==== Data ====

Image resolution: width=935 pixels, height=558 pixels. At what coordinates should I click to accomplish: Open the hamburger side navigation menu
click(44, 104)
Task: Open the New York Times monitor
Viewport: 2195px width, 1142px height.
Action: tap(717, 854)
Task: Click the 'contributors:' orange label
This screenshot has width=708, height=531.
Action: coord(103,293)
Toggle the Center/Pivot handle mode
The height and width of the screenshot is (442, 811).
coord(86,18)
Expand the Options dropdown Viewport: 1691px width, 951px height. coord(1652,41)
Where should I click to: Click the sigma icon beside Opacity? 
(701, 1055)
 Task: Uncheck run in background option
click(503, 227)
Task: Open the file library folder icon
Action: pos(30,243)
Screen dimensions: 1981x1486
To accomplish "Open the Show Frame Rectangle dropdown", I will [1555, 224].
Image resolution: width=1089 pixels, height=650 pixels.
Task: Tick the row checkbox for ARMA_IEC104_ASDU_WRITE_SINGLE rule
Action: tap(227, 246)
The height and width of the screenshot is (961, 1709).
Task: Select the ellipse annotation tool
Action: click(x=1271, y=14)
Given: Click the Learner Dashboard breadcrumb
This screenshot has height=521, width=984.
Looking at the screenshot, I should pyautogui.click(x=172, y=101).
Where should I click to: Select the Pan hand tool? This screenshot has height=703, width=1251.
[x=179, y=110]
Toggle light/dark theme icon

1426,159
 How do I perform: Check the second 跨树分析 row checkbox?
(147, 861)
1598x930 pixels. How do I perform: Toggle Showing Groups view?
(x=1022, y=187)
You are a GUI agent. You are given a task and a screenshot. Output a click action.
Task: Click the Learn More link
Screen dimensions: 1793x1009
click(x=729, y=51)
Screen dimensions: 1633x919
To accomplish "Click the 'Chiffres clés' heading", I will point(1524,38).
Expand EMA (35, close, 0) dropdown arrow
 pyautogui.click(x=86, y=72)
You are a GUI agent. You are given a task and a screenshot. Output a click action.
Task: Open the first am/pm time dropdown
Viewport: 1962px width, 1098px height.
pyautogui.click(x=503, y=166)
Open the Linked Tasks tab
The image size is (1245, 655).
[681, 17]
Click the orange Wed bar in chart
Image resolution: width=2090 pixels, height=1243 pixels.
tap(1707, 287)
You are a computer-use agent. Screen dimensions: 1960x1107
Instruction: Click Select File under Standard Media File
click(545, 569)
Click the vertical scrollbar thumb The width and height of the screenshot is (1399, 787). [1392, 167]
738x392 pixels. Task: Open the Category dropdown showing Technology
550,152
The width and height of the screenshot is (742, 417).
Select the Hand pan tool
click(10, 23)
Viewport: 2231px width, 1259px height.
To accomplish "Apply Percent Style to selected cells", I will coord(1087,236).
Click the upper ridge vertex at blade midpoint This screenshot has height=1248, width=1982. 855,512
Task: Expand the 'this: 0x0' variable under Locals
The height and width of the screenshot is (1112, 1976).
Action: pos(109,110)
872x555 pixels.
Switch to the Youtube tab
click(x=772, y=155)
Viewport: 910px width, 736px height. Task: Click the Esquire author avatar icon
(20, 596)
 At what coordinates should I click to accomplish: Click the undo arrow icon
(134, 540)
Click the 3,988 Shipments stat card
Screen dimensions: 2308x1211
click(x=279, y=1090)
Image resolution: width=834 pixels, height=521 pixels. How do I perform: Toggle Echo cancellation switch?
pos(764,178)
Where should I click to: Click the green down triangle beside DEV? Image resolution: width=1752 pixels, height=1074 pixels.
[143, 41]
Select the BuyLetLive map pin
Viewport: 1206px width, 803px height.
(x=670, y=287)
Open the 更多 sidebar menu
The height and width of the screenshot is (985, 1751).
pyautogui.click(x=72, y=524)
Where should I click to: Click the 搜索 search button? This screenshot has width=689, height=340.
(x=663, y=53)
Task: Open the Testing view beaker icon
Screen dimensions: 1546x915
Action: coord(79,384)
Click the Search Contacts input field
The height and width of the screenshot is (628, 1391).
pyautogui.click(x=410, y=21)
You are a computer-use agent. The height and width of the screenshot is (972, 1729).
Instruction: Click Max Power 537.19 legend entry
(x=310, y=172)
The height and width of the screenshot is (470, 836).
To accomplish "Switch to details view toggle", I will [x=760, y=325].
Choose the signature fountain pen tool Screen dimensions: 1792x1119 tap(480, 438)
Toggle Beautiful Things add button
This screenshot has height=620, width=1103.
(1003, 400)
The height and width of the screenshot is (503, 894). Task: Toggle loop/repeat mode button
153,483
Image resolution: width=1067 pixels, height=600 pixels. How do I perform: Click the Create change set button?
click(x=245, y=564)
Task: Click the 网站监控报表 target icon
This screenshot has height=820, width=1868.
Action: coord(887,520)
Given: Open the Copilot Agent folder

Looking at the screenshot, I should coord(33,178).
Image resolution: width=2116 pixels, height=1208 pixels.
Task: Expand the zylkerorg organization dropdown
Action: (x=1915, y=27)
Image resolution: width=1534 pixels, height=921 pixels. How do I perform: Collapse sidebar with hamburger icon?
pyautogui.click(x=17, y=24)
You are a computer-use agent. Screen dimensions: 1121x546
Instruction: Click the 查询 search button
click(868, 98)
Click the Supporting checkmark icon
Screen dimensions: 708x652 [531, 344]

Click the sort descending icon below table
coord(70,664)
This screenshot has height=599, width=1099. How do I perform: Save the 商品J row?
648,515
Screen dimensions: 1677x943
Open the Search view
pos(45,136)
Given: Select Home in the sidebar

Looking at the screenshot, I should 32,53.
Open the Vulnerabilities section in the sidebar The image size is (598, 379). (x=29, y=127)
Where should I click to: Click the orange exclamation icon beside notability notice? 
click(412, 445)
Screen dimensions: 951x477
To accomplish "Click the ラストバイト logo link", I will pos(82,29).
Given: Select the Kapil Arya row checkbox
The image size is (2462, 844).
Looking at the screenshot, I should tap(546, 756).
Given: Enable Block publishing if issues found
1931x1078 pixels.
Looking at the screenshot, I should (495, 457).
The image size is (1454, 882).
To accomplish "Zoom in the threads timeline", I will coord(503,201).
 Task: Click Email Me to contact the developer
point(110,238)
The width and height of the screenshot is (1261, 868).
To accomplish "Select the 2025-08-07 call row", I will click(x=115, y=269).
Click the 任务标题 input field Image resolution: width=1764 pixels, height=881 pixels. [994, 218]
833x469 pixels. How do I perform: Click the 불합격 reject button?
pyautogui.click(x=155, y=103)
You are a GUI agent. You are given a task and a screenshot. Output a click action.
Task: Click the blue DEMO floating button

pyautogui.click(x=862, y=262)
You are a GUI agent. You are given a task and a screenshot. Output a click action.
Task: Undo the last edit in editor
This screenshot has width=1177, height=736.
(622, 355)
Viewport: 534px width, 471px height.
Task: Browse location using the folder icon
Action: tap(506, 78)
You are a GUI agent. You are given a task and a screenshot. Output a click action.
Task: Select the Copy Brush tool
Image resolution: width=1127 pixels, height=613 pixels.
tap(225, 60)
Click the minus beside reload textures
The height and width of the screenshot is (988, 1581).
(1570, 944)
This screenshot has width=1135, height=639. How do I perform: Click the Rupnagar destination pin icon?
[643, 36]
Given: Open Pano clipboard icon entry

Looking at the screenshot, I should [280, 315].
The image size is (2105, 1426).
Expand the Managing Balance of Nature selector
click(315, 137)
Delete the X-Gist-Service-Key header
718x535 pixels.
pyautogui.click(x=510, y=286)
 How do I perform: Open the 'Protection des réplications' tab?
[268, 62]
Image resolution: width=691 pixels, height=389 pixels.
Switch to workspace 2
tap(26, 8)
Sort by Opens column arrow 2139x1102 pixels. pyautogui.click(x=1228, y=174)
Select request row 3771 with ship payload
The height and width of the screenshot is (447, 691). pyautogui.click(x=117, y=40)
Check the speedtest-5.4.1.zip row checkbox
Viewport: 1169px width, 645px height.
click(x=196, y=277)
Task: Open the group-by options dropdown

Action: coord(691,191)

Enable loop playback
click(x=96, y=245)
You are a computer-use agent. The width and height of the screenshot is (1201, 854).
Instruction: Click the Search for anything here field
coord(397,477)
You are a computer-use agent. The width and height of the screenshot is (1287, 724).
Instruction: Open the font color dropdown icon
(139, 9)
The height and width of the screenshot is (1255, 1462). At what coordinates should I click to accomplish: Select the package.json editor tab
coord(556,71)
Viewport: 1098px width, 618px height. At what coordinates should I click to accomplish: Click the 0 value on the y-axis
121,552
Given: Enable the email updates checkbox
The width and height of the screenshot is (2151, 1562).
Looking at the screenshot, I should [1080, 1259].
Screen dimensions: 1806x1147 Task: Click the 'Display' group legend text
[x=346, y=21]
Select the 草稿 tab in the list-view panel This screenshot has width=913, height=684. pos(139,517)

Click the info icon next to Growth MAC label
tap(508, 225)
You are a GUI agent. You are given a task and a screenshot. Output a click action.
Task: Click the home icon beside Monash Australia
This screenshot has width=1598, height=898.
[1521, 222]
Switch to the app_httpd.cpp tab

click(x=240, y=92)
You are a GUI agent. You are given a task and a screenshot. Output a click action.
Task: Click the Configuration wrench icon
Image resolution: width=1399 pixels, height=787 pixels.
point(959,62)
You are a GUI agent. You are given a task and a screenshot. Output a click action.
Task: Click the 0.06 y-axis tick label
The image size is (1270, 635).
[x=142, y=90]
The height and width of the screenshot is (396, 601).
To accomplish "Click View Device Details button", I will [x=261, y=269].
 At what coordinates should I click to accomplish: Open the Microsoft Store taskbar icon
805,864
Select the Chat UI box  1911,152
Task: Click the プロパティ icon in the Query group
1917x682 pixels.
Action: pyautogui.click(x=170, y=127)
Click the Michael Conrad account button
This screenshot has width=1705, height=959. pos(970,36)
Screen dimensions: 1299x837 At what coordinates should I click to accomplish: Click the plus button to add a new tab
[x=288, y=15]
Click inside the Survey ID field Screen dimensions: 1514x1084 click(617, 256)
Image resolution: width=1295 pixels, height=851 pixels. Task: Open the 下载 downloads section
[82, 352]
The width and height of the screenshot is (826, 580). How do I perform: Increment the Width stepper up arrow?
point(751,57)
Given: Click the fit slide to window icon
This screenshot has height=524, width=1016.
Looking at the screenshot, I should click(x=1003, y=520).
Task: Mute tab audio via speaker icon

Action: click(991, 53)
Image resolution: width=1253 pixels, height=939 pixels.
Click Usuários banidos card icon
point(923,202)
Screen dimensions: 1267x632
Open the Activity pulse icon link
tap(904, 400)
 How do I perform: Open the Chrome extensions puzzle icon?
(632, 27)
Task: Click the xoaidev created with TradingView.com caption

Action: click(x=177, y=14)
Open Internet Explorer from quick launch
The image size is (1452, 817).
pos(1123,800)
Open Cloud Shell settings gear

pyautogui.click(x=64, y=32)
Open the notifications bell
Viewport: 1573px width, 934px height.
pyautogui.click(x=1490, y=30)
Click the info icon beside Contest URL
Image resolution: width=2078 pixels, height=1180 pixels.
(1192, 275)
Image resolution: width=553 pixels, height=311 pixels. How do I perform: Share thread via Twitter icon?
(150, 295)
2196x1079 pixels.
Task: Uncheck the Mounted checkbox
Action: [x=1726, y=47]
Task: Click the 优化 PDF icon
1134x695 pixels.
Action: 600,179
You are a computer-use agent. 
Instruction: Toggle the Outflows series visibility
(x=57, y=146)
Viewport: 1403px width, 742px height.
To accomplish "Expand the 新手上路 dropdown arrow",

====

**Exercise:**
Tell how many lines of the data above contain the word "computer", giving the number by itself.

**Answer to this task:**
6